In conclusion, while protocols like SAML, OAuth, and OpenID Connect offer valuable frameworks, they require careful implementation and awareness of security risks involved with each method. The key takeaway is that developers should not only leverage existing gems and libraries for these protocols but also remain vigilant about the assumptions they make regarding user data and the trustworthiness of the identities being handled.

Who Are You? Delegation, Federation, Assertions and Claims
Lyle Mullican • April 12, 2021 • online • Talk

Identity management? Stick a username and (hashed) password in a database, and done! That's how many apps get started, at least. But what happens once you need single sign-on across multiple domains, or if you'd rather avoid the headache of managing those passwords to begin with? This session will cover protocols (and pitfalls) for delegating the responsibility of identity management to an outside source.

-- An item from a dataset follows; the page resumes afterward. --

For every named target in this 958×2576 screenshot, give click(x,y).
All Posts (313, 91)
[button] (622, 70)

We'll take a look at SAML, OAuth, and OpenID Connect, considering both the class of problems they solve, and some new ones they introduce!

RailsConf 2021

00:00:06.020 Hi and welcome! Today we're going to be talking about delegation, federation, assertions, and claims.
00:00:11.059 A little introduction before we get started: My name is Lyle Mullican. You can find me on most social networks under the handle @Mullican.

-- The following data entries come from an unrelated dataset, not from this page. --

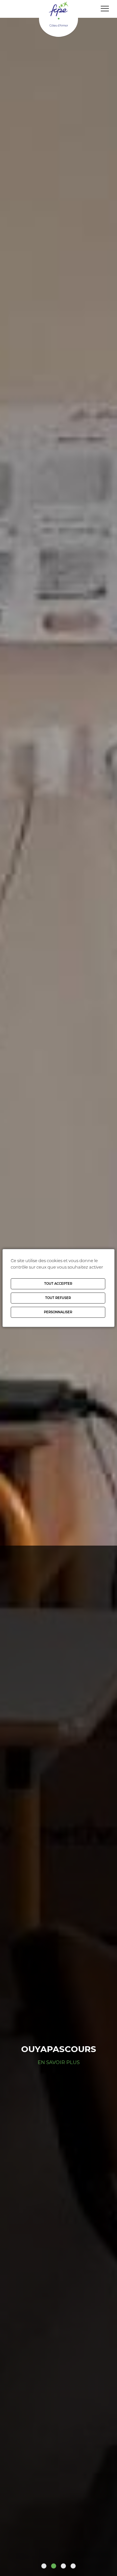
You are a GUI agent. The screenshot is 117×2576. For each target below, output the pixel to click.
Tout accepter (58, 1284)
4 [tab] (73, 2566)
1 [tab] (44, 2566)
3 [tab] (63, 2566)
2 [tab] (53, 2566)
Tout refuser (58, 1298)
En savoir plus (59, 2062)
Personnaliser (58, 1312)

00:00:17.760 I've been working with Rails for a long time, since version one. I'm currently a principal engineer at PayNearMe.com.
00:00:23.520 We are hiring, so feel free to come talk to me in the Discord chat if you're interested in exploring opportunities there.

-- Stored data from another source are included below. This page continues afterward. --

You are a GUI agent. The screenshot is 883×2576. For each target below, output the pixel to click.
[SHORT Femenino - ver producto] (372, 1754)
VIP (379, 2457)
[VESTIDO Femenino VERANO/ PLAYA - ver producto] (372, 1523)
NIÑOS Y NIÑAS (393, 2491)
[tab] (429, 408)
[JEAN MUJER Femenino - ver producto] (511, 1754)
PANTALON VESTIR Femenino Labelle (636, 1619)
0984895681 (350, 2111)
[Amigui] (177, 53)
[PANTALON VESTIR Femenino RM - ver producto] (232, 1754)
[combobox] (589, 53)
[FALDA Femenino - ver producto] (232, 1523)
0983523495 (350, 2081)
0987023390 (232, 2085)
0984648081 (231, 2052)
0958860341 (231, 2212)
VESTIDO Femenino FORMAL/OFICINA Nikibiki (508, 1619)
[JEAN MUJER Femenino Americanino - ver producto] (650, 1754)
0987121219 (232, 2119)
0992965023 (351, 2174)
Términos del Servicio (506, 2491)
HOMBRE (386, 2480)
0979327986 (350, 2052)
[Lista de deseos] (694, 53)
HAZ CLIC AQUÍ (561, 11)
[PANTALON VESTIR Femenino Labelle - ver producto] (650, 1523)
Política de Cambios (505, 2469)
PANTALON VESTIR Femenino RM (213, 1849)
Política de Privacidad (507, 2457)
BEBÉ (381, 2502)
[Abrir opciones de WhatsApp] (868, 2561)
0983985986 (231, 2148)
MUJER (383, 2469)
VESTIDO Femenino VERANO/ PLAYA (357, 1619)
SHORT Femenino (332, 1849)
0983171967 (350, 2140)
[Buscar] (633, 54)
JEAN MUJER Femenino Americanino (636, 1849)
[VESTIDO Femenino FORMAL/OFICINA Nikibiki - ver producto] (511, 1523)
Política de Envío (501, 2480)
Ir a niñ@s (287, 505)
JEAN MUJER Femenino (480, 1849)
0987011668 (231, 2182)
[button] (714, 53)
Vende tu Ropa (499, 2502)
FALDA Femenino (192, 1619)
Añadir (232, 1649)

00:00:29.460 Today, I'm going to be talking about user authentication, specifically the protocols we use for single sign-on.
00:00:35.880 Before we dive into that, I think it’s worth starting with the question of why we should care about these things as developers.
00:00:42.420 I’m probably not in the business of implementing protocol-level details on a daily basis, so why should I care how they work?
00:00:48.660 I think there are two answers to that. The first is that almost all of the security controls we have depend on having a reliable authentication system in place.
00:01:01.920 If there’s a way to impersonate a valid user, especially a privileged user, then a lot of the other security controls that we’ve carefully put in place to protect our applications become irrelevant.
00:01:14.280 So I believe that security is a shared responsibility, and every developer should be as educated about it as possible.
00:01:20.280 The second reason, though, is more practical. The law of leaky abstractions applies very much to the concept of user authentication.
00:01:32.880 If this isn’t a term that you’ve heard of before, it was coined almost 20 years ago by Joel Spolsky.
00:01:38.880 It states that all non-trivial abstractions, to some degree, are leaky.
00:01:44.520 So what this means is that as programmers, we benefit from all kinds of abstractions that are meant to protect us from details.
00:01:50.700 This allows us to focus on solving the problems that we care about, but there’s always some point at which those abstractions fail us.
00:01:57.320 The concerns we’re trying to avoid end up leaking through.
00:02:03.000 For Rails developers, one of the most obvious examples of this principle is Active Record.
00:02:09.660 It’s an abstraction meant to protect us from the database so that we can interact with it without needing to understand SQL.
00:02:16.260 However, most of us have encountered cases where that abstraction fails.
00:02:22.560 For performance reasons or other issues, database concerns leak through, and we find that we need to understand things at a lower level.
00:02:29.760 The same is true of authentication systems. Even if the gems or services we use abstract away many concerns around user authentication, at some point those concerns are likely to leak through.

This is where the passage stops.